We have a server running Windows Server 2008 R2 on a custom box with a Supermicro X9SCL/X9SCM motherboard running RAID-1 and RAID-5 arrays on the Intel RAID controller. Every few days the server will become completely unresponsive - no keyboard/mouse control, black screen, no network access. The only solution is a hard reset. When the server comes back up, the event log shows this event:

An error was detected on device \Device\Harddisk0\DR0 during a paging operation.

At first I thought this meant one of the drives was going bad on the RAID-1 volume. I changed out both drives over the course of a few weeks, but the server kept crashing every few days with this same error. I then removed the paging file from the RAID-1 volume and moved it to the RAID-5 volume. Now the server is still crashing exactly as before, but the error message has changed a little:

An error was detected on device \Device\Harddisk1\DR1 during a paging operation.

We have updated all of the motherboard drivers, changed out multiple drives, moved around the paging file, but the problem persists. Since the server is a custom build, we don't have Dell OpenManage or HP tools to work on the RAID. We are using the Intel Rapid Storage Technology GUI to do the management..

I am at a loss as to what to do here. Any assistance would be greatly appreciated.

Thank you!


 
Solution

supercharn

Distinguished
Feb 4, 2011
14
0
18,510


Yes we are running RST on the server to manage the RAID, but it doesn't have a huge amount of features/options. How would I use this to run a consistency check or disable cache mode? .
 

leo2kp

Distinguished
In RST it's called a Verify. You should be able to find it under Manage. I'm not at home so I can't look, but the RST Help might also be useful to find the Verify feature. Also in Manage you should be able to change the Cache mode.
 

supercharn

Distinguished
Feb 4, 2011
14
0
18,510


Okay great, I do see Verify in RST, and can run that now. Do I need to make new backups, or get everyone out of the system when i run this?
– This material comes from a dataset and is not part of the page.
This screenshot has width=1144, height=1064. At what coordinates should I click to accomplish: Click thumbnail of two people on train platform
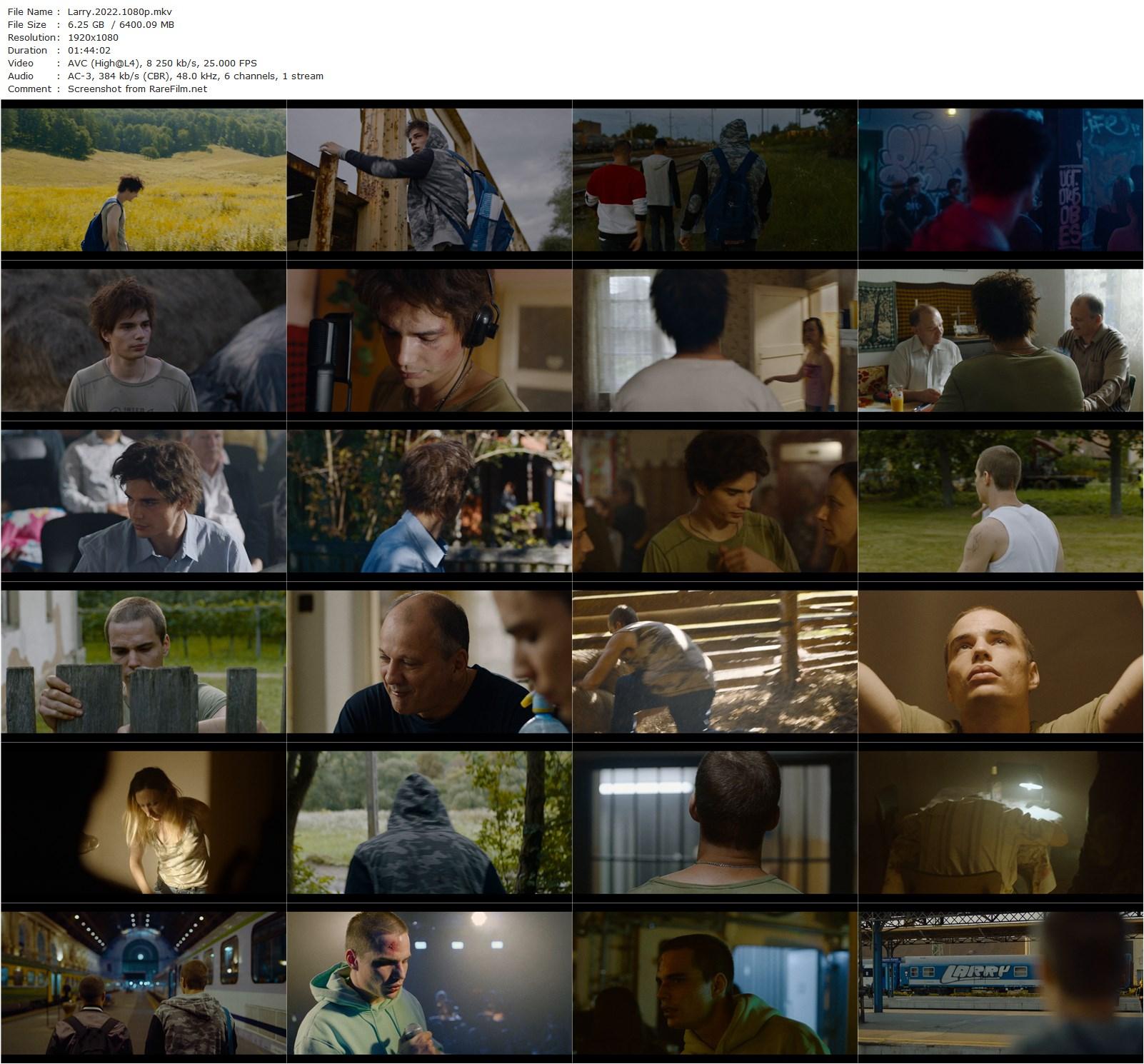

Also, "Write-back cache" is set to Disabled already for both arrays, and it doesn't seem like I can change that or enable it through manage in RST.
 

leo2kp

Distinguished




You can use the array while being verified but performance may suffer a bit.

 

supercharn

Distinguished
Feb 4, 2011
14
0
18,510


Okay I ran verify on both arrays, and on the RAID-1 volume, there were no errors found or fixed. On the RAID-5 volume, it found and fixed 26312 errors. Do you happen to know if this is normal, and if not, what the next steps would be? And by the way, thank you for your help!
 

leo2kp

Distinguished


I would also run a chkdsk /f against both volumes but it will need to dismount the volume to perform the check, so do this during a reboot or after hours. Do not run the /r switch - this is unnecessary on a RAID and possibly harmful. Perform another backup prior to the chkdsk.

The errors in consistency could be cause by a bad controller, but I'm also curious what kind of disks are involved. Are they on a backplane or do they use SATA cables?
 

supercharn

Distinguished
Feb 4, 2011
14
0
18,510


Thanks for the suggestions. Okay last night I ran chkdsk /r on both volumes, then I ran verify again on both volumes through RST. Now the verify is showing no errors on both volumes. At this point we will just wait and watch and see if it happens again. If it does happen again just like before then you are probably correct and it is the controller. If it is okay after this, then it was the verify/fix/chkdsk stuff that worked.
On your question about the drives, they are connected to the motherboard via SATA cables. Is there something in this I need to look at?
 

leo2kp

Distinguished


Do you happen to know what model of disks you're using? If you are using the wrong type of disks, then you'll have a higher chance of RAID issues.
 
Solution